# EXERCISE OBJECTIVE
A partial copy is required: transcribe exactly the lines from the one containing "Click the 每月机械费用走势 page title" through the last line below, without any pictures.
──────── DATA SECTION ────────
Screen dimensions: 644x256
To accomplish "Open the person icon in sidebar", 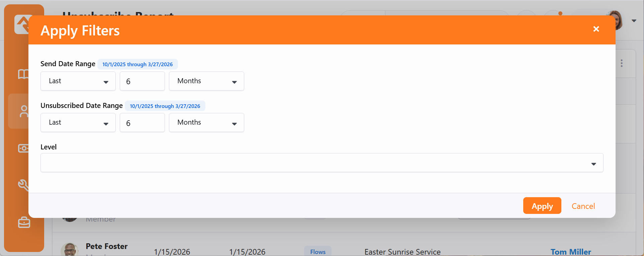I will [x=23, y=111].
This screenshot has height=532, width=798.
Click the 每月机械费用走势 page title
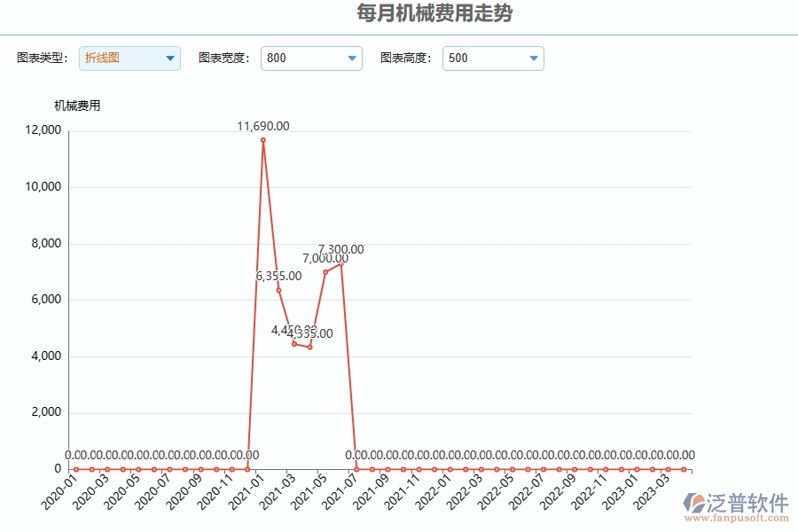point(434,14)
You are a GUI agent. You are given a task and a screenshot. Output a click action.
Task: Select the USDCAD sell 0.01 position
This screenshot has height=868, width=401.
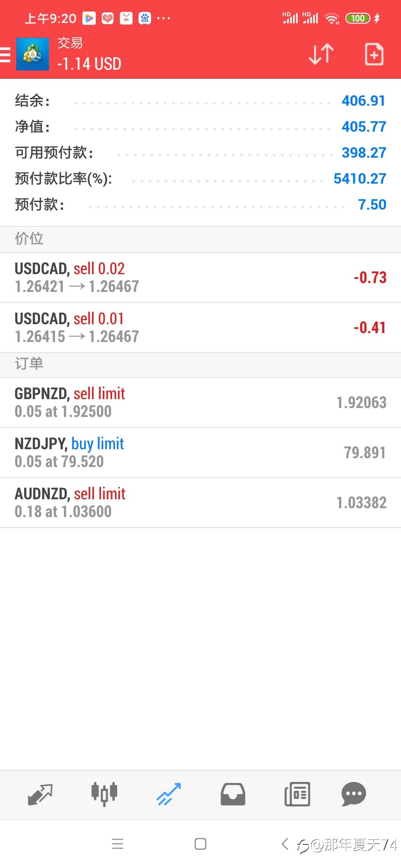[201, 328]
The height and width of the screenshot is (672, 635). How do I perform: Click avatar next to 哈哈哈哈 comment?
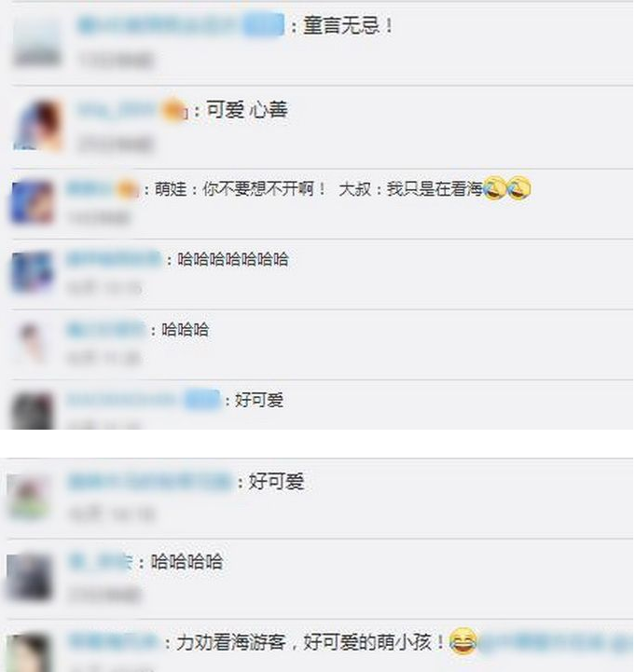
────────
# WRITTEN REPLY
Click the 每月机械费用走势 page title
point(434,14)
You are a GUI agent. You are given a task and a screenshot. Output a click action.
Task: Select the USDCAD sell 0.01 position
This screenshot has height=868, width=401.
[201, 328]
The height and width of the screenshot is (672, 635). How do I perform: Click avatar next to 哈哈哈哈 comment?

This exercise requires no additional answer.